Teil 66

66-Kiana

Vor nicht einmal 10 Minuten war ich noch geil. Geil auf meinen Verlobten. Das erste Mal, dass ich geil wurde, während er so schnell fuhr, allein dadurch, ihn dabei zu beobachten.

Und jetzt.....

Alles ging so schnell, plötzlich war da ein Auto.

Meine Augen flogen an mir herunter.

Wasser!

Ich wandte mich ab, schaffte es endlich, zu atmen und mich zu bewegen. Ich sah zu Rune, starrte ihn einen Moment an.

War, dass das Ende?

Würden wir hier sterben?

Ich hatte Angst.

Ich blinzelte ein paar mal und öffnete meine Lippen. »W...Was....Was kann ich tun?« stotterte ich und meine Hände zitterten.

»Bist du verletzt?«, fragte er und seine Stimme klang gepresst und angespannt. Er blutete am Kopf und es lief ihm die Stirn hinab, auf seinen Ärmel und auf seine Hand.

»Geht es dir gut?«

»Mir geht es gut, aber....du... oh mein Gott! Werden wir sterben?!« nun fing ich an zu weinen. Ich stand kurz vor einer Panikattacke. Wieder sah ich hastig an mir herunter. Das Wasser stieg und wir sanken immer tiefer ins Meer.

»Rune, ich habe Angst!« Ich versuchte mein Gurt zu öffnen. Ich zog regelrecht daran.

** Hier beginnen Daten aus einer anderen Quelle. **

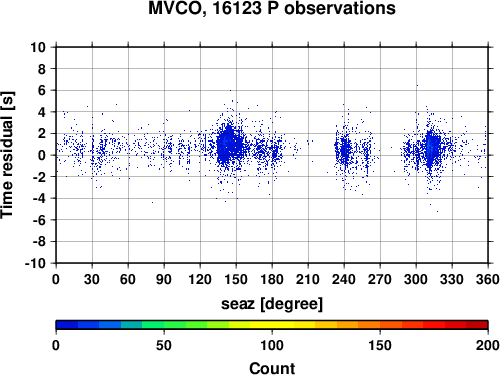Click the seaz [degree] x-axis label

pos(272,304)
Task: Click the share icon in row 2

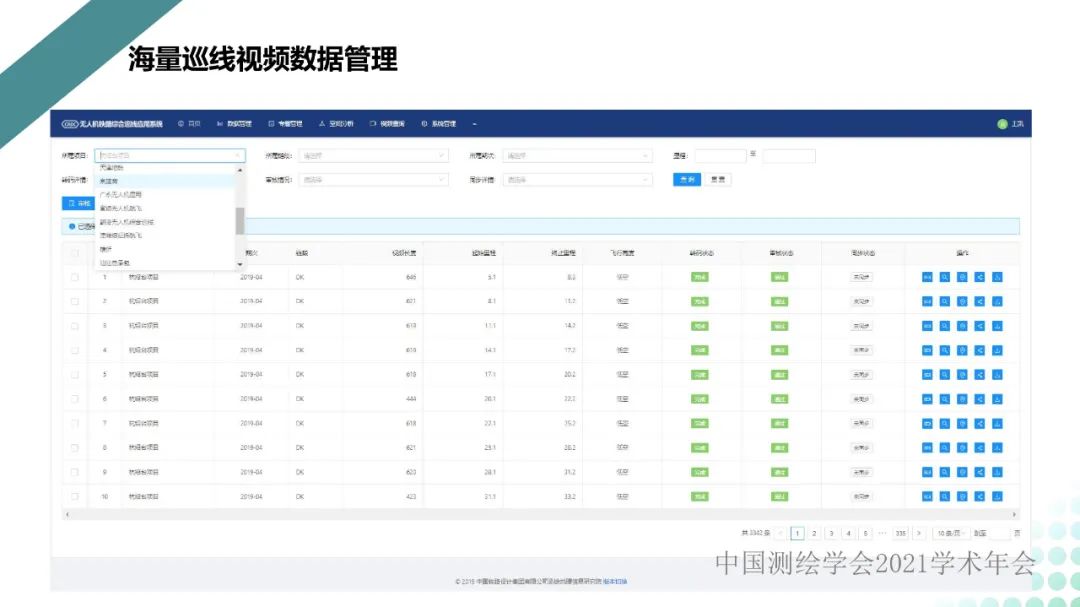Action: (x=980, y=301)
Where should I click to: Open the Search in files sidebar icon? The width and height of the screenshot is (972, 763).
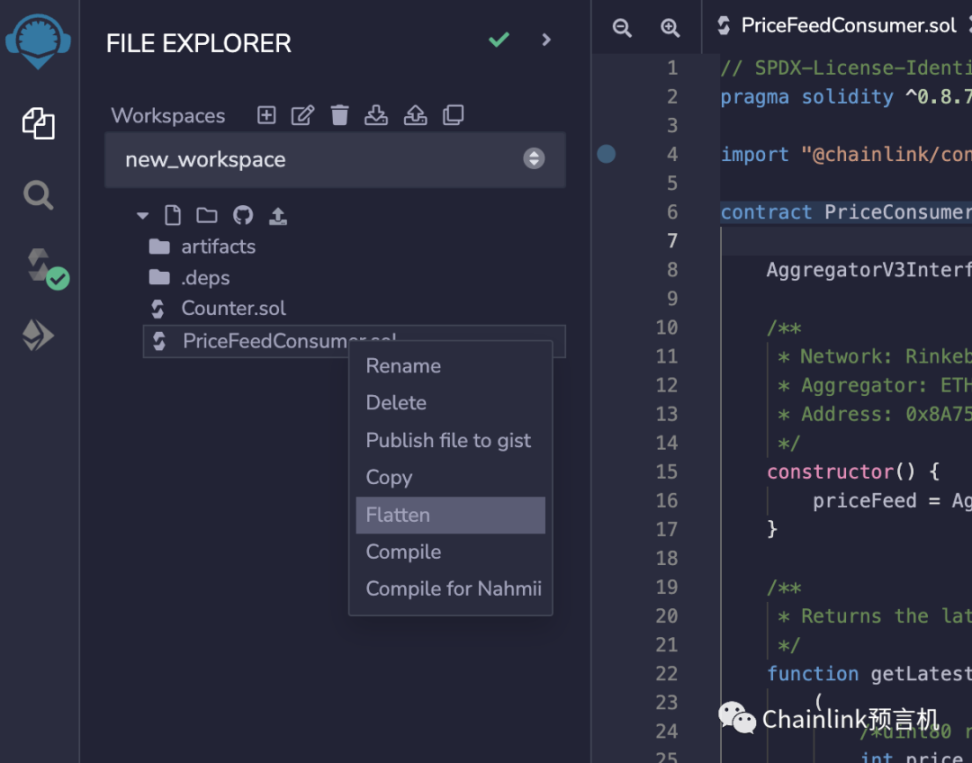point(38,194)
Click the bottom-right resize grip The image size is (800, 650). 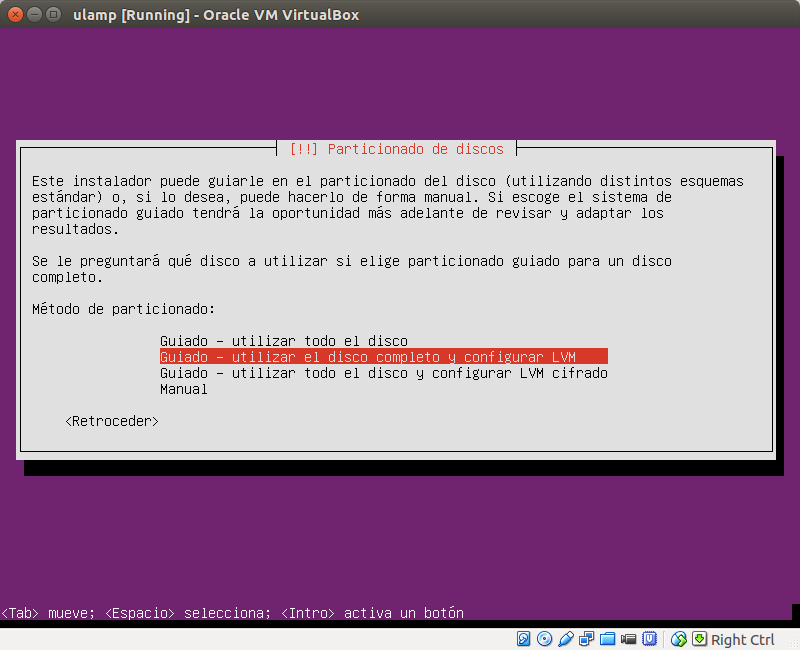pyautogui.click(x=792, y=644)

Mein verlobter atmete hektisch, versuchte aber, das zu kontrollieren. »Kiana, atmet Cal noch? Oder ist er ...«

Ich schaffte es meinen Gurt zu öffnen und wandte mich Rune zu. Ich war die Einzige, die so weit unverletzt war. Ich wollte mich nach hinten beugen und zischte dann. Ich sah wieder an mir herab, mein Rechter Oberschenkel tat weh. Aber es blutete nicht. Okay...

Ich schaff das.

Ich muss jetzt...ich bin die einzige...die noch ansatzweise unverletzt ist. Ich griff nach Runes Gurt, meine Hände zitterten wie verrückt. Das Wasser war eiskalt, weshalb meine Unterlippe ebenfalls zitterte. Ich brauchte mehrere Anläufe, bis ich sein Gurt lösen konnte. Dann setzte ich mich auf meinem Sitz auf die Knie.

Meine Atmung ging schnell, die Panikattacke war da, aber ich unterdrückte sie.

Ich schaff das, rief ich mir gedanklich zu, während mir die Tränen liefen und mein Mascara verwischte.

Ach Scheiße!

Ich beugte mich ganz nach hinten, packte Cals Kopf und klopfte ihm mehrmals gegen die Wange.

»Cal? Hörst du mich?«, fragte ich mit ängstlicher Stimme. Er reagierte nicht. Meine Finger wanderten ein Stück runter und ich legte zwei Finger an seinen Hals. Ich atmete stockend ein. »Rune! Sein Herz schlägt noch. Cal ... lebt«, informierte ich ihn und befreite im selben Moment auch ihn vom Gurt.

»Gut«, zischte er mit zusammengebissen Zähnen. »Gut. Gib ... gib mir die Waffe, ja?«

Mir war so kalt. Das Zittern übernahm immer mehr meinen Körper. Dennoch tat ich, was Rune verlangte. Schnell öffnete ich das Fach, holte die Waffe raus. Dass Meerwasser ging uns schon bis zu den Sitzen.

»G..Geht es dir g...gut? D..Du b..blutest«, stotterte ich und sah ihn unsicher an.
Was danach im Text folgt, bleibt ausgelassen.